Quais cuidados devo ter ao usar o Glytco?
Geral
Vildagliptina não é um substituto da insulina em pacientes insulino-dependentes. Vildagliptina não deve ser usado em pacientes com diabetes mellitus tipo 1 ou para o tratamento da cetoacidose diabética. Existe uma possibilidade de hipoglicemia quando o produto for administrado em combinação com sulfonilureia ou com insulina.
Insuficiência renal
Há experiência limitada em pacientes com doença renal em fase terminal (ESRD) em hemodiálise. Desta forma, Vildagliptina deve ser utilizado com cautela nesses pacientes.
Insuficiência hepática
Vildagliptina não é recomendado em pacientes com insuficiência hepática, incluindo pacientes com níveis pré-tratamento acima de 2,5 vezes o LSN para ALT ou AST.
Monitoramento de enzimas hepáticas
Casos raros de disfunção hepática (incluindo hepatite) foram relatados. Nesses casos, os pacientes foram geralmente assintomáticos, sem sequelas clínicas e os testes de função hepática (transaminases hepáticas) retornaram ao normal após a descontinuação do tratamento. A avaliação das transaminases hepáticas deve ser realizada antes do início do tratamento com Vildagliptina. Testes de função hepática devem ser monitorados durante o tratamento com Vildagliptina em intervalos de 3 meses durante o primeiro ano e depois periodicamente.
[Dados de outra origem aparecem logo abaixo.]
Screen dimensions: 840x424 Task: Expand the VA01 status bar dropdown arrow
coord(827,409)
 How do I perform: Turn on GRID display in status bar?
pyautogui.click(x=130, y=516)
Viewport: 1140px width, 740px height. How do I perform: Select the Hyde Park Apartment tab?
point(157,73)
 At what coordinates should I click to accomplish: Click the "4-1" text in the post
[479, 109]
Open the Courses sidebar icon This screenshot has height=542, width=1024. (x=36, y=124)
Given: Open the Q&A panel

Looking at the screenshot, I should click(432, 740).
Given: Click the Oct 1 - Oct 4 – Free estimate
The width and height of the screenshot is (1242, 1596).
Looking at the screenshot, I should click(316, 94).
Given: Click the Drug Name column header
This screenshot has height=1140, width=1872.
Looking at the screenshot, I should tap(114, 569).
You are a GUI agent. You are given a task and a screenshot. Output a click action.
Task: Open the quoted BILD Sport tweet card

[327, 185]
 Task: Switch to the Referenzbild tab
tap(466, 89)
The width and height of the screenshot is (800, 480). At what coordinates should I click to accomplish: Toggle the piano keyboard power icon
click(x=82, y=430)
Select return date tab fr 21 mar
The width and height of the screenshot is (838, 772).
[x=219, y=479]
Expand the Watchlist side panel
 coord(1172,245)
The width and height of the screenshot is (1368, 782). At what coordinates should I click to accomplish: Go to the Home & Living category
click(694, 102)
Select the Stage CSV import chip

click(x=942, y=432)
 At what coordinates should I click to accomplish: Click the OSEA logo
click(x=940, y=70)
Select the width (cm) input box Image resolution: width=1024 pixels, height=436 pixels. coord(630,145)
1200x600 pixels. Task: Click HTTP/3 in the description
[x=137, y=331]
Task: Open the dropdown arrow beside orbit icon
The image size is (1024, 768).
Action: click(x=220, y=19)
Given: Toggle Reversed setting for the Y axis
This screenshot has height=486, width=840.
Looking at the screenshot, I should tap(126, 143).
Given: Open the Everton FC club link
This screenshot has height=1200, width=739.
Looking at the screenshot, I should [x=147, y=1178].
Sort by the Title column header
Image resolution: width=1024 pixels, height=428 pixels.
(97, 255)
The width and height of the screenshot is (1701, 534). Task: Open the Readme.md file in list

Pacientes que desenvolverem aumento dos níveis das transaminases devem ser monitorados através de segunda avaliação da função hepática para confirmar o achado e posteriormente, portanto, controlados até que a(s) anormalidade(s) retorne(m) ao normal. Se um aumento de 3 vezes ou mais no LSN da AST ou ALT persistir, é recomendado que se interrompa o tratamento com Vildagliptina. Pacientes que desenvolverem icterícia ou outros sinais sugestivos de disfunção hepática devem descontinuar o tratamento com Vildagliptina e entrar imediatamente em contato com seu médico. Após a interrupção do tratamento com Vildagliptina e normalização dos testes da função hepática, o tratamento com Vildagliptina não deve ser reiniciado.
Insuficiência cardíaca
Um estudo clínico com Vildagliptina em pacientes com New York Heart Association (NYHA) classe funcional I-III mostrou que o tratamento com Vildagliptina não foi associado com uma mudança na função de ventrículo esquerdo ou agravamento de insuficiência cardíaca congestiva (ICC) pré-existente versus placebo. A experiência clínica em pacientes com NYHA classe funcional III tratados com Vildagliptina é ainda limitada e os resultados são inconclusivos.
Não há experiência em estudos clínicos sobre o uso de Vildagliptina em pacientes com NYHA classe funcional IV e, portanto, seu uso não é recomendado nestes pacientes.
Pancreatite aguda
O uso de Vildagliptina foi associado com o risco de desenvolvimento de pancreatite aguda. Pacientes devem ser informados sobre as características dos sintomas de pancreatite aguda. Se houver suspeita de pancreatite, o uso da Vildagliptina deve ser descontinuado. Se a pancreatite aguda for confirmada, o uso da Vildagliptina não deve ser reiniciado.
Deve-se ter cautela em pacientes com histórico de pancreatite aguda.
Não existem dados conclusivos de redução de riscos micro e macrovasculares com com Vildagliptina ou qualquer outro medicamento antidiabético.
Gravidez
A Vildagliptina não mostrou teratogenicidade em ratos ou em coelhos. Há experiência insuficiente com Vildagliptina em mulheres grávidas. Portanto Vildagliptina não deve ser utilizado durante a gravidez a menos que os benefícios à mãe sejam superiores aos riscos potenciais ao feto. Este medicamento pertence à categoria de risco na gravidez B, portanto, este medicamento não deve ser utilizado por mulheres grávidas sem orientação médica ou do cirurgião-dentista.
Lactação
Como não se sabe se a Vildagliptina é excretada no leite humano, não se deve administrar Vildagliptina em mulheres que estejam amamentando.
Fertilidade
Não foram conduzidos estudos com Vildagliptina sobre o efeito na fertilidade humana. Estudos de fertilidade foram realizados em ratos com doses de até 200 vezes a dose humana e não revelaram evidências de diminuição da fertilidade ou desenvolvimento embrionário precoce devido à Vildagliptina.
Efeitos na habilidade de dirigir e/ou operar máquinas
Nenhum estudo sobre o efeito da habilidade de dirigir e/ou operar máquinas foi realizado. Os pacientes que sentirem tontura devem evitar dirigir veículos e/ou operar máquinas.